On Wed, Feb 10, 2021 at 02:26:43PM +0100, Jiri Olsa wrote:
> On Tue, Feb 09, 2021 at 02:00:29PM -0800, Andrii Nakryiko wrote:
>
> SNIP
>
> > > > > I'm still trying to build the kernel.. however ;-)
> > > > >
> > > > > patch below adds the ftrace check only for static functions
> > > > > and lets the externa go through.. but as you said, in this
> > > > > case we'll need to figure out the 'notrace' and other checks
> > > > > ftrace is doing
> > > > >
> > > > > jirka
> > > > >
> > > > >
> > > > > ---
> > > > > diff --git a/btf_encoder.c b/btf_encoder.c
> > > > > index b124ec20a689..4d147406cfa5 100644
> > > > > --- a/btf_encoder.c
> > > > > +++ b/btf_encoder.c
> > > > > @@ -734,7 +734,7 @@ int cu__encode_btf(struct cu *cu, int verbose,
> > > > > bool force,
> > > > > continue;
> > > > > if (!has_arg_names(cu, &fn->proto))
> > > > > continue;
> > > > > - if (functions_cnt) {
> > > > > + if (!fn->external && functions_cnt) {
> > > >
> > > > I wouldn't trust DWARF, honestly. Wouldn't checking GLOBAL vs LOCAL
> > > > FUNC ELF symbol be more reliable?
> > >
> > > that'd mean extra bsearch on each processed function,
> > > on the ther hand, we'are already slow ;-) I'll check
> > > how big the slowdown would be
> > >
> >
> > We currently record addresses and do binary search. Now we need to
> > record address + size and still do binary search with a slightly
> > different semantics (find closest entry >= addr). Then just check that
> > it overlaps, taking into account the length of the function code. It
> > shouldn't result in a noticeable slowdown. Might be actually faster,
> > because we might avoid callback function call costs.
>
> I'm still not sure how to handle the external check for function via elf,
> but below is change for checking that ftrace addrs are within elf functions
>
> seems to work in my tests, I'll run some more tests and send full patch
>
> jirka
This passes the build test with the initial problematic configuration
file and the reduced one that I came up with. That is about the extent
to which I can verify that it works though :)
> ---
> diff --git a/btf_encoder.c b/btf_encoder.c
> index b124ec20a689..548a12847f99 100644
> --- a/btf_encoder.c
> +++ b/btf_encoder.c
> @@ -36,6 +36,7 @@ struct funcs_layout {
> struct elf_function {
> const char *name;
> unsigned long addr;
> + unsigned long end;
> unsigned long sh_addr;
> bool generated;
> };
> @@ -44,7 +45,7 @@ static struct elf_function *functions;
> static int functions_alloc;
> static int functions_cnt;
>
> -static int functions_cmp(const void *_a, const void *_b)

================

TASKS TO COMPLETE:
[A] Answer these questions about the btf_encoder mailing-list thread.
(i) What does Andrii Nakryiko suggest checking instead of trusting DWARF?
(ii) Which new field does the second patch add to struct elf_function?
(iii) Which configuration files does the reply above the second patch say the change passes the build test with?
[B] Put this sentence from the btf_encoder mailing-list thread into Spanish: "It shouldn't result in a noticeable slowdown."
[C] Carry the btf_encoder mailing-list thread forward from its last line.

DATASET EXTRACT:
================

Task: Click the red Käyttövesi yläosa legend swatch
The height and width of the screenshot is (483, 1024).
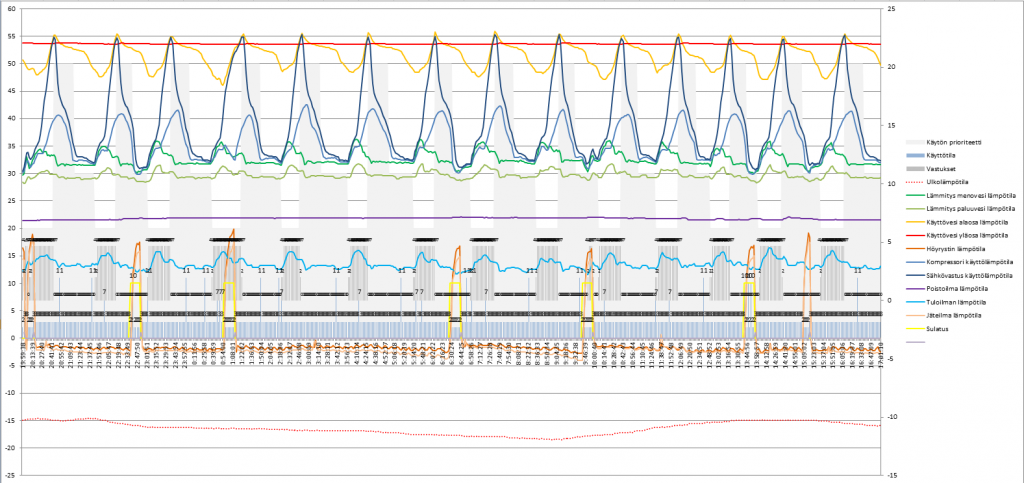Action: coord(914,235)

================

TASK-BY-TASK RESULTS:
[A]
(i) Whether the FUNC ELF symbol is GLOBAL or LOCAL.
(ii) unsigned long end;
(iii) The initial problematic configuration file and the reduced one.

[B] No debería provocar una ralentización notable.

[C]
> +static int functions_cmp_name(const void *_a, const void *_b)
> {
> const struct elf_function *a = _a;
> const struct elf_function *b = _b;
> @@ -52,6 +53,16 @@ static int functions_cmp(const void *_a, const void *_b)
> return strcmp(a->name, b->name);
> }
>
> +static int functions_cmp_addr(const void *_a, const void *_b)
> +{
> + const struct elf_function *a = _a;
> + const struct elf_function *b = _b;
> +
> + if (a->addr == b->addr)
> + return 0;
> + return a->addr < b->addr ? -1 : 1;
> +}
> +
> static void delete_functions(void)
> {
> free(functions);
> @@ -98,6 +109,7 @@ static int collect_function(struct btf_elf *btfe, GElf_Sym
> *sym,
>
> functions[functions_cnt].name = name;
> functions[functions_cnt].addr = elf_sym__value(sym);
> + functions[functions_cnt].end = (__u64) -1;
> functions[functions_cnt].sh_addr = sh.sh_addr;
> functions[functions_cnt].generated = false;
> functions_cnt++;
> @@ -236,9 +248,25 @@ get_kmod_addrs(struct btf_elf *btfe, __u64 **paddrs,
> __u64 *pcount)
> return 0;
> }
>
> +static bool is_addr_in_func(__u64 addr, struct elf_function *func, bool kmod)
> +{
> + /*
> + * For vmlinux image both addrs[x] and functions[x]::addr
> + * values are final address and are comparable.
> + *
> + * For kernel module addrs[x] is final address, but
> + * functions[x]::addr is relative address within section
> + * and needs to be relocated by adding sh_addr.
> + */
> + __u64 start = kmod ? func->addr + func->sh_addr : func->addr;
> + __u64 end = kmod ? func->end+ func->sh_addr : func->end;
> +
> + return start <= addr && addr < end;
> +}
> +
> static int setup_functions(struct btf_elf *btfe, struct funcs_layout *fl)
> {
> - __u64 *addrs, count, i;
> + __u64 *addrs, count, i_func, i_addr;
> int functions_valid = 0;
> bool kmod = false;
>
> @@ -266,43 +294,62 @@ static int setup_functions(struct btf_elf *btfe, struct
> funcs_layout *fl)
> return 0;
> }
>
> - qsort(addrs, count, sizeof(addrs[0]), addrs_cmp);
> - qsort(functions, functions_cnt, sizeof(functions[0]), functions_cmp);
> -
> /*
> - * Let's got through all collected functions and filter
> - * out those that are not in ftrace.
> + * Sort both functions and addrs so we can iterate
> + * both of them simultaneously and found matching
> + * func/addr pairs.
> */
> - for (i = 0; i < functions_cnt; i++) {
> - struct elf_function *func = &functions[i];
> - /*
> - * For vmlinux image both addrs[x] and functions[x]::addr
> - * values are final address and are comparable.
> - *
> - * For kernel module addrs[x] is final address, but
> - * functions[x]::addr is relative address within section
> - * and needs to be relocated by adding sh_addr.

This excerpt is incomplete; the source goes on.